Table 5 Calculated thermal conductivity of ferrite and pearlite
Fig. 5
figure 5

Comparison between measured and predicted thermal conductivity

Table 6 Experimental data measured by Bertodo [26] and corresponding calculated information

4.2 Influence of alloying elements on thermal conductivity

On the basis of the model explained above, the influence of alloying elements is discussed in this section. Since alloy additions affect the thermal conductivity of gray iron, mainly through solid solution with iron or promoting carbide formation [6], all the calculations were carried out under the assumption of the same shape factor (ɛ = 0.02).

Figure 6 illustrates the influence of alloying element i in the ternary system Fe-3.5 wt.% C-i. The situation of high Mo content is neglected since it may generate overmuch molybdenum carbides, whose thermal properties are unknown. For precipitated phases, the addition of Si, Mn, Cu or Ni increases the fraction of graphite in varying degrees and causes no precipitation of eutectic cementite. On the contrary, Mo decreases the fraction of graphite and promotes the precipitation of eutectic cementite. For the conduction of pearlite, all the additions of elements result in the reduction in thermal conductivity. This was indeed expected due to the existence of scattering of alloying atoms. Difference mainly appears at the extent of reduction. It can be found in Fig. 6b that the increasing Si content significantly decreases the thermal conductivity of pearlite, while the effect of Mo is the slightest. The curves of Mn, Cu and Ni lie within the Si and Mo curves. These can be explained by the difference of relative coefficients, molar mass and concentration between various elements. Finally, as shown in Fig. 6c, the addition of alloying elements, especially Si, reduces the total thermal conductivity, even though some of them improve the graphite fraction. It also suggests that Mo and Mn have the least impact on the thermal conductivity of pearlitic gray cast iron.

Fig. 6
figure 6

Computational results showing influence of alloying elements i in Fe–C-i system on graphite fraction (a), thermal conductivity of pearlite (b) and total thermal conductivity (c)

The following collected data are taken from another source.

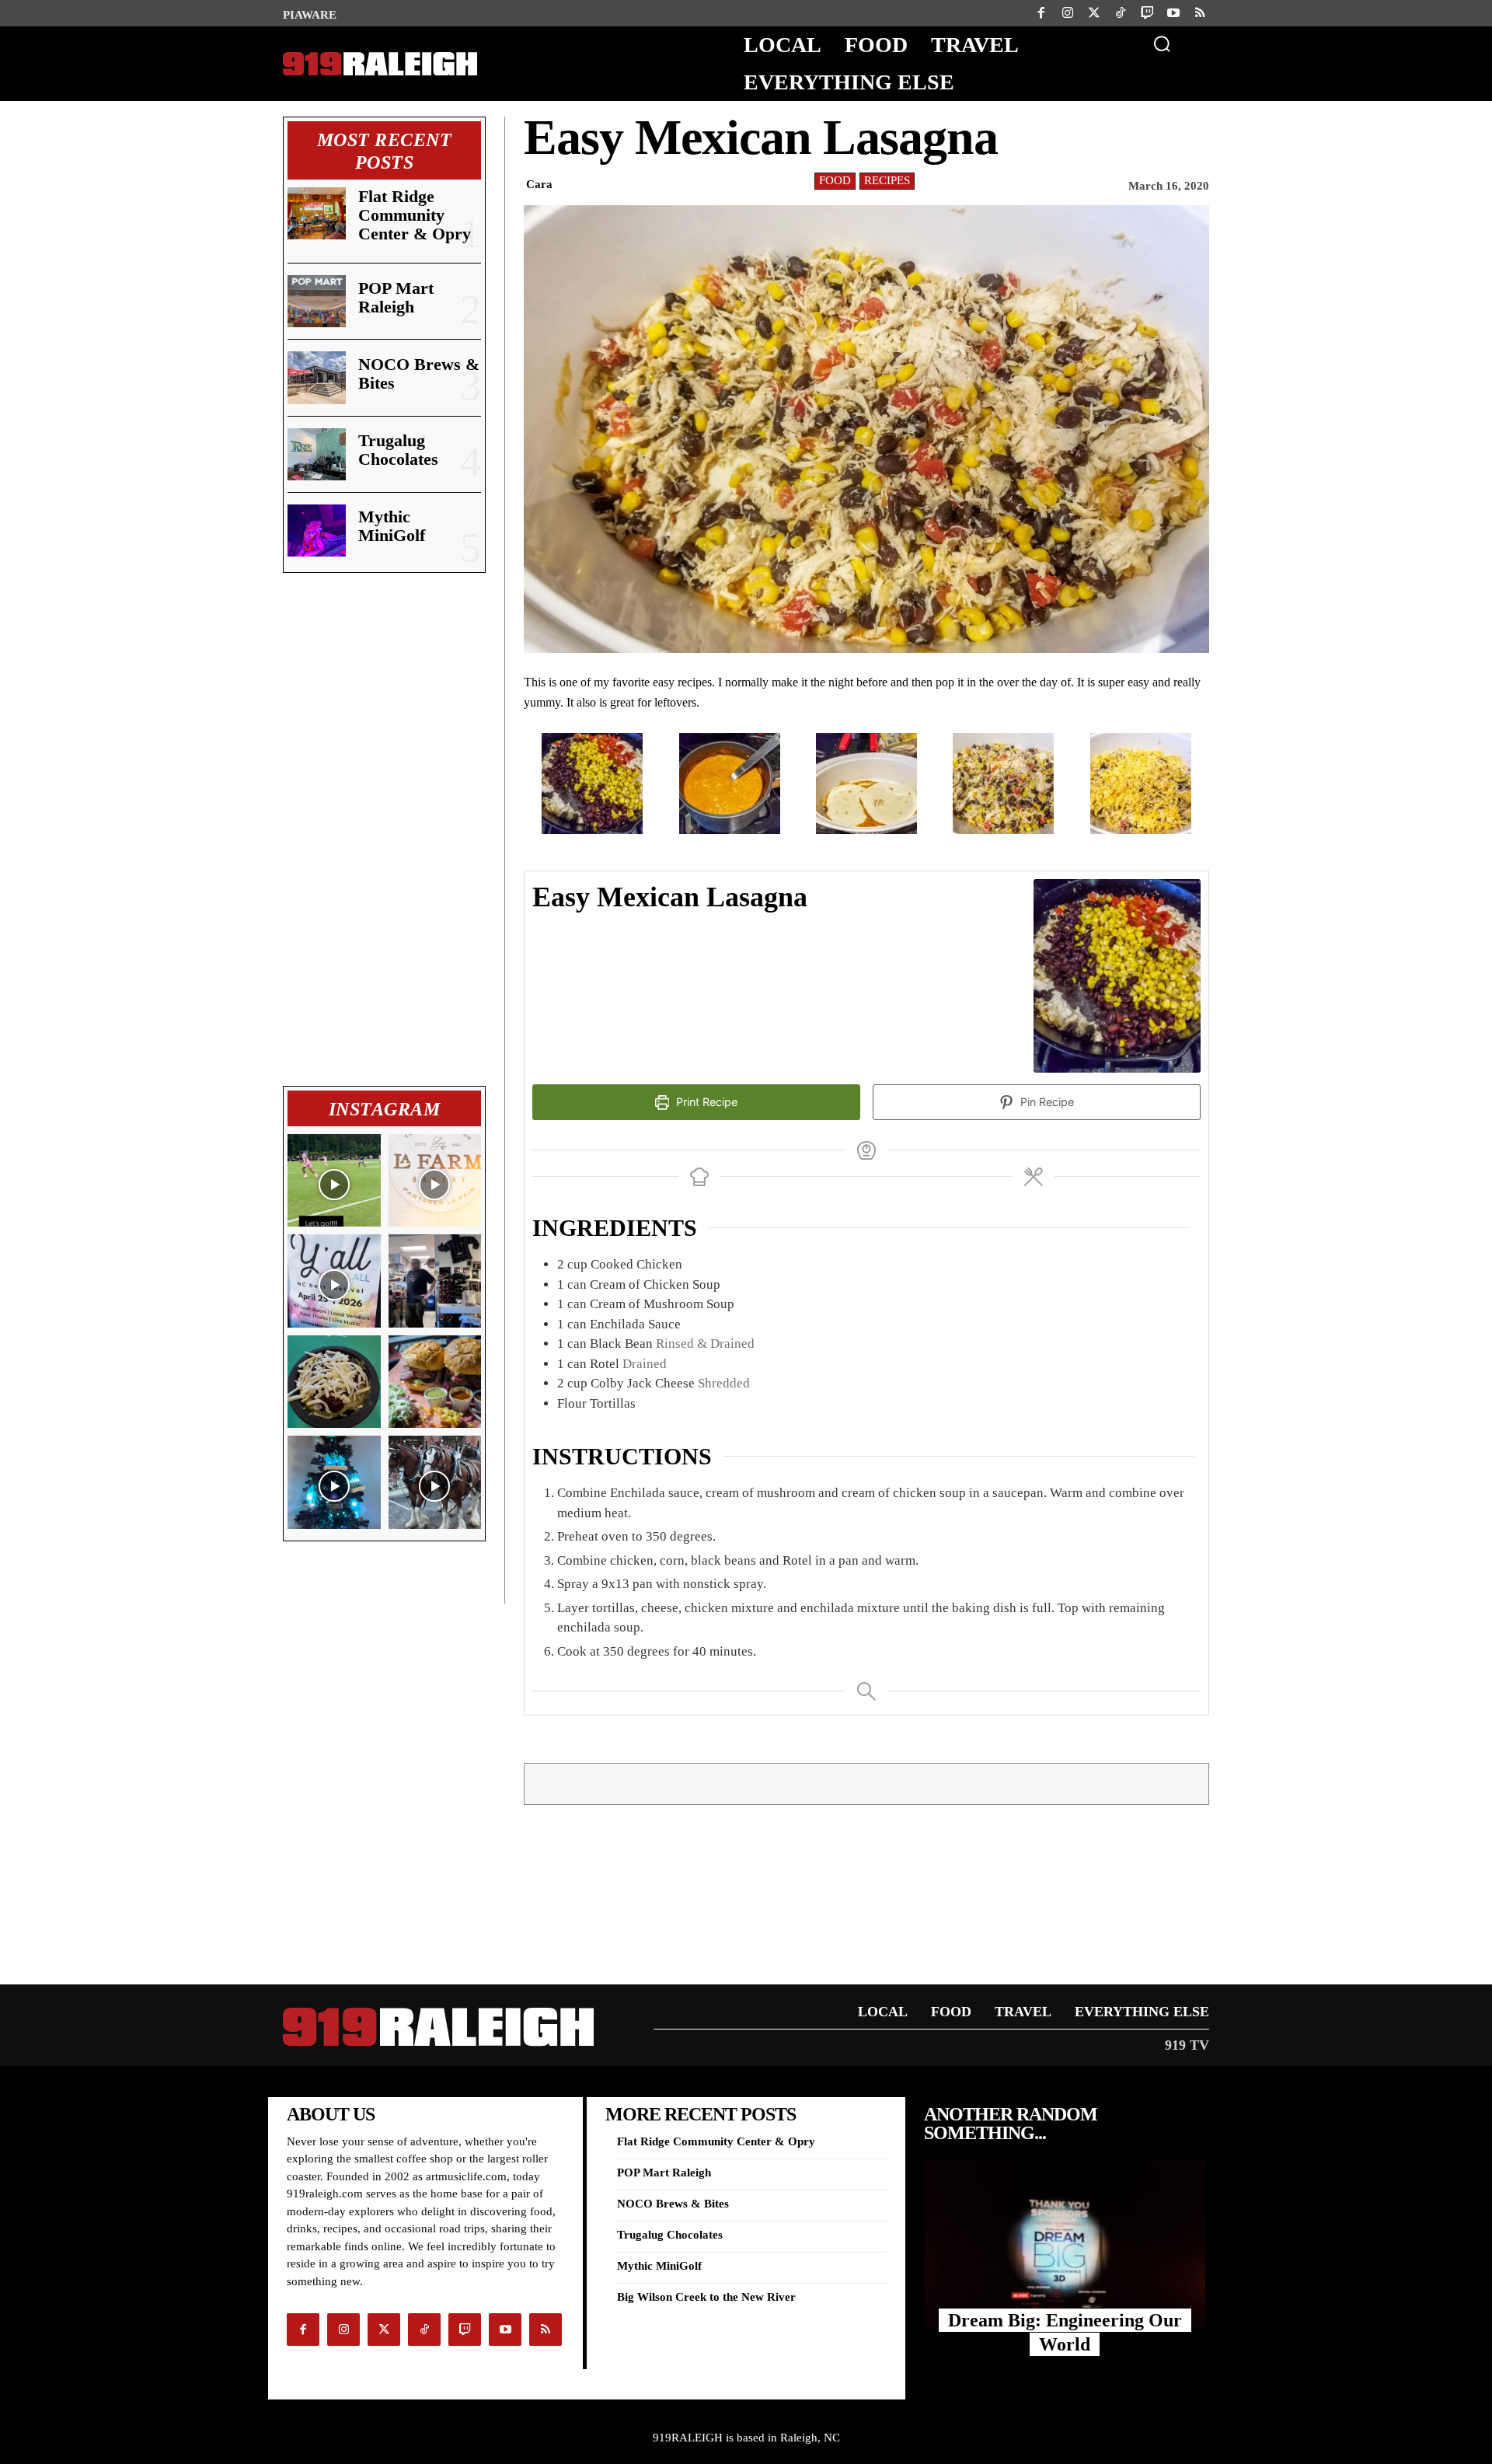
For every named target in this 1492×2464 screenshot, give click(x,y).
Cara (539, 184)
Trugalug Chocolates (398, 450)
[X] (821, 1783)
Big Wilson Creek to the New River (706, 2297)
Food (835, 180)
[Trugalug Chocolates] (317, 454)
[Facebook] (1041, 13)
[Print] (966, 1783)
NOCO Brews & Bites (418, 373)
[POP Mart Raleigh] (317, 301)
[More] (1039, 1783)
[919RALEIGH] (380, 64)
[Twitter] (1094, 13)
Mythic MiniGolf (391, 526)
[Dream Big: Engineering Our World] (1064, 2243)
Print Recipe (705, 1101)
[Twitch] (1147, 13)
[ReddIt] (930, 1783)
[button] (1161, 43)
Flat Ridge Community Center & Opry (414, 215)
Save (864, 1786)
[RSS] (1199, 13)
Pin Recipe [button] (1045, 1101)
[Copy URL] (1002, 1783)
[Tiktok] (1120, 13)
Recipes (887, 180)
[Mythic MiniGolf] (317, 530)
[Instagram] (1067, 13)
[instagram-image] (334, 1180)
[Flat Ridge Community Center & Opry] (317, 213)
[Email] (895, 1783)
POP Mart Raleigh (396, 297)
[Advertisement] (384, 829)
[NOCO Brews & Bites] (317, 377)
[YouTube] (1173, 13)
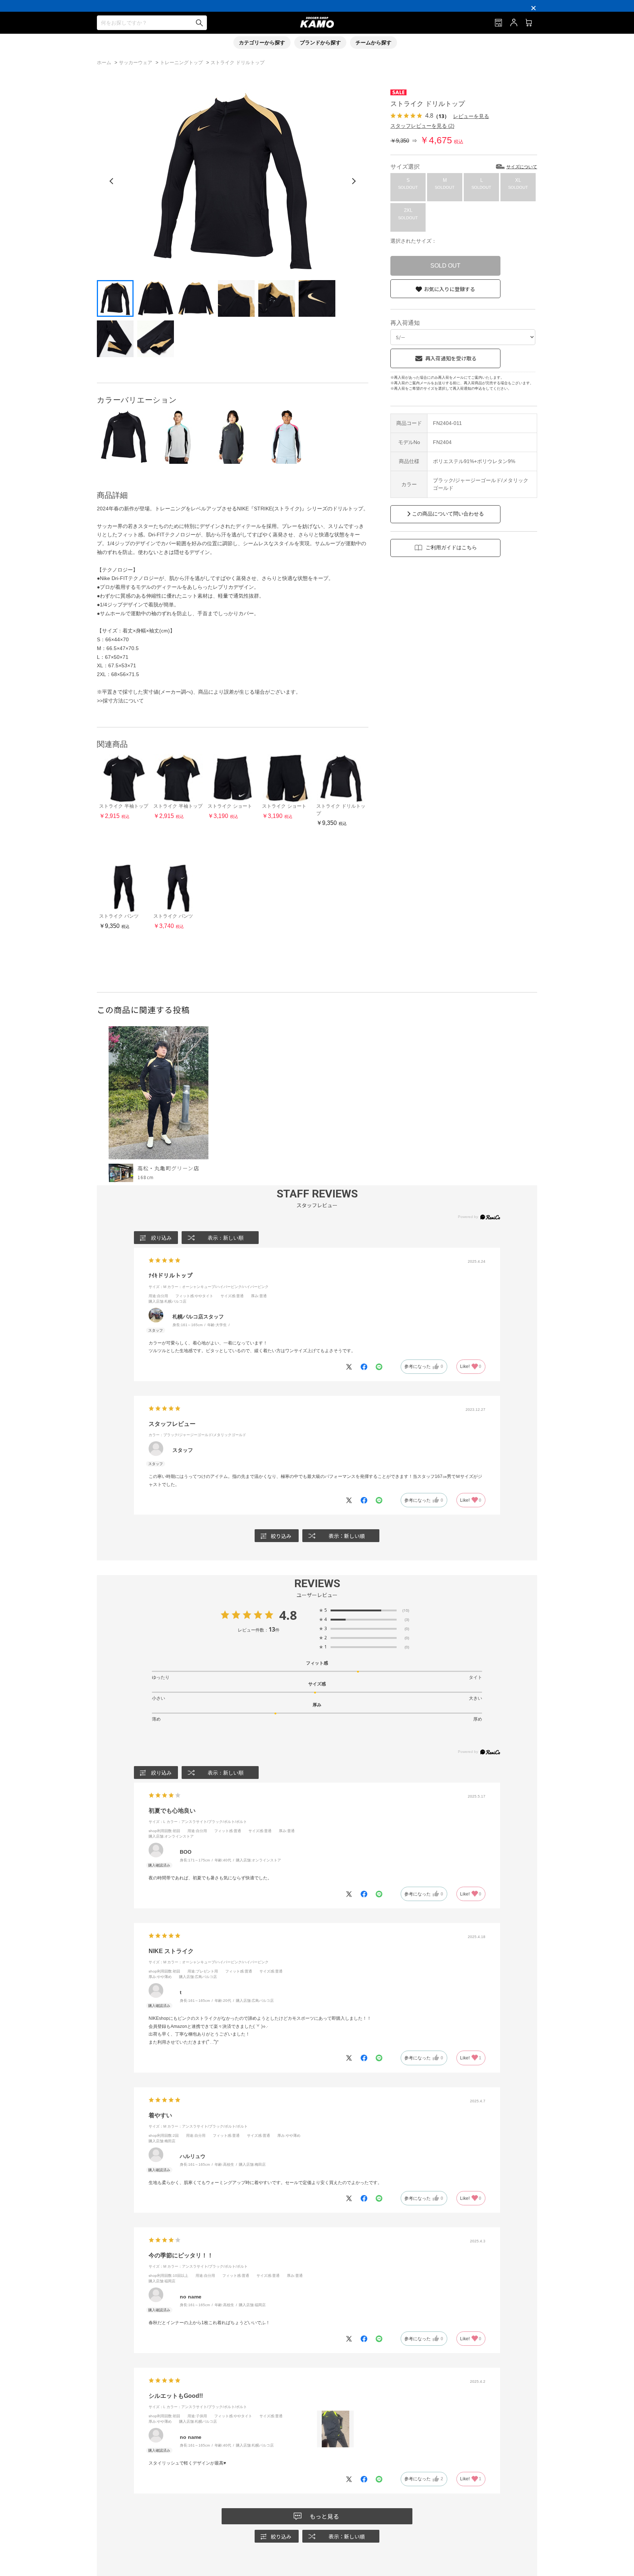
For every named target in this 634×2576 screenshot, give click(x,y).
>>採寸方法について (120, 701)
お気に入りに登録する (449, 289)
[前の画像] (111, 181)
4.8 (288, 1615)
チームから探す (373, 42)
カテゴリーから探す (262, 42)
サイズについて (521, 166)
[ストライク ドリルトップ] (124, 437)
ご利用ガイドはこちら (451, 547)
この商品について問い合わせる (448, 514)
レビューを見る (471, 116)
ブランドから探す (320, 42)
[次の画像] (354, 181)
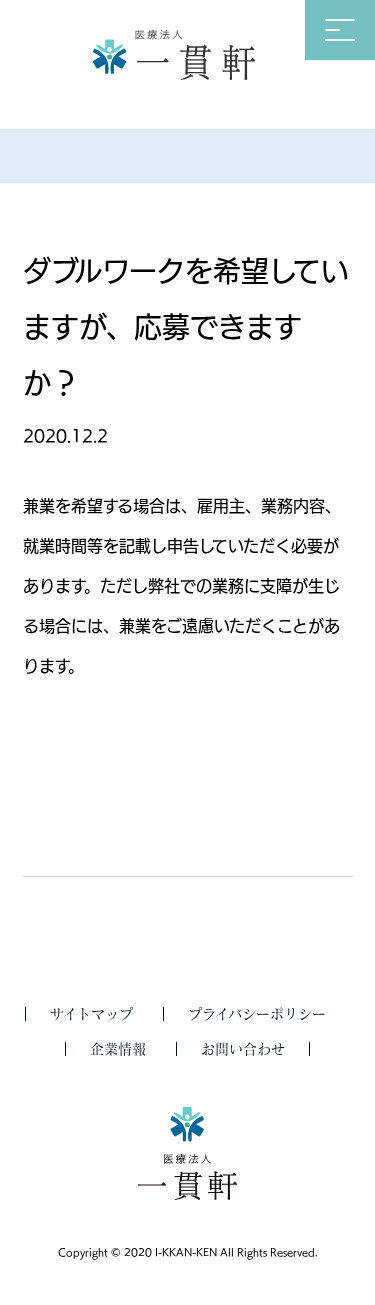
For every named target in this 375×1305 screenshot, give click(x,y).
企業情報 (118, 1049)
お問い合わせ (243, 1049)
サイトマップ (91, 1014)
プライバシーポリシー (257, 1014)
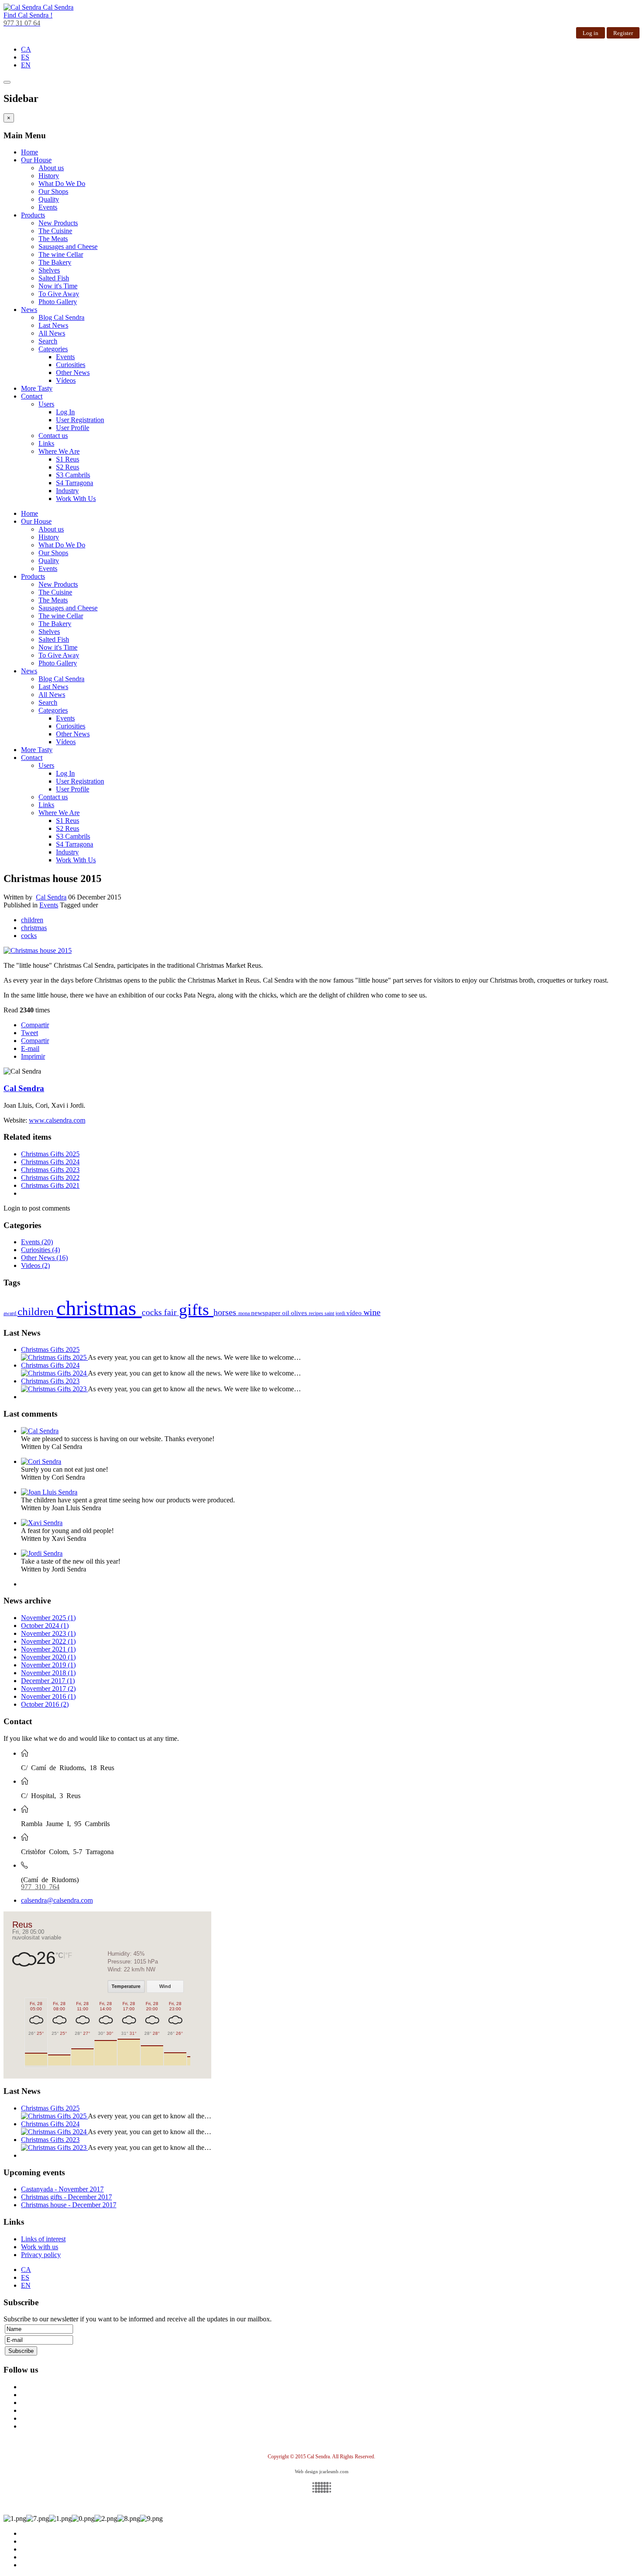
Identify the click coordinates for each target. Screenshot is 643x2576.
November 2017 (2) (48, 1688)
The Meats (53, 238)
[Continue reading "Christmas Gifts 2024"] (54, 1373)
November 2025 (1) (48, 1617)
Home (29, 152)
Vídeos (66, 380)
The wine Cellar (60, 254)
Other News (73, 372)
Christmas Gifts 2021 (50, 1185)
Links (46, 443)
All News (51, 333)
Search (47, 341)
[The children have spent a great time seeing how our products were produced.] (49, 1492)
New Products (58, 223)
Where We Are (59, 451)
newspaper (266, 1312)
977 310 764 (40, 1886)
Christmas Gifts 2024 (50, 1162)
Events (47, 207)
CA (26, 49)
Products (33, 215)
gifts (196, 1309)
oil (286, 1312)
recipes (317, 1313)
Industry (67, 490)
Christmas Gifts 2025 (50, 1154)
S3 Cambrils (73, 475)
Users (46, 404)
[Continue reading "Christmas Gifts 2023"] (54, 1389)
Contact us (53, 435)
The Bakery (54, 262)
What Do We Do (61, 183)
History (48, 175)
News (29, 309)
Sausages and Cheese (68, 246)
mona (244, 1313)
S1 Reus (67, 459)
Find (27, 15)
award (10, 1313)
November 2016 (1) (48, 1696)
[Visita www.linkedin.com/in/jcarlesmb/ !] (321, 2487)
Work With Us (76, 498)
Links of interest (43, 2239)
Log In (65, 412)
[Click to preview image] (37, 950)
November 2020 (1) (48, 1657)
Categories (53, 349)
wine (372, 1312)
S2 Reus (67, 467)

Considering that alloy strengthening also plays an important role in the resistance to thermal stress, the present model can be considered as a precise solution to obtain an optimal strength and thermal conductivity. For example, since it has been reported that there is a correlation between Mo content and tensile strength [27, 28], the calculation shown in Fig. 7 can be used to choose a suitable composition for various required properties.

Fig. 7
figure 7

Calculations showing relationship between thermal conductivity and Mo content for various compositions

5 Conclusions

  1. 1.

    A quantitative model was built to calculate the effects of alloying elements on the thermal conductivity of pearlitic gray cast iron. The microstructural information, including the fractions and concentrations of phases, was predicted by computational thermodynamics combining with micro-segregation. Depending on these results, the thermal conductivity was then estimated by the effective medium theory.

  2. 2.

    The calculation results were compared with experimental measurements, including graphite fraction, eutectic cementite fraction and thermal conductivity at room temperature. There is a good agreement between predictions and experimental data.

  3. 3.

    On the basis of calculation, the influence of Si, Mn, Mo, Cu and Ni on the structural constituents and thermal conductivity in a ternary system was discussed in detail. To various degrees, the addition of alloying elements always causes the reduction in thermal conductivity. However, combined with relative strengthening effects, the present model can also be used as the fundament for designing gray cast iron with high strength and high thermal conductivity.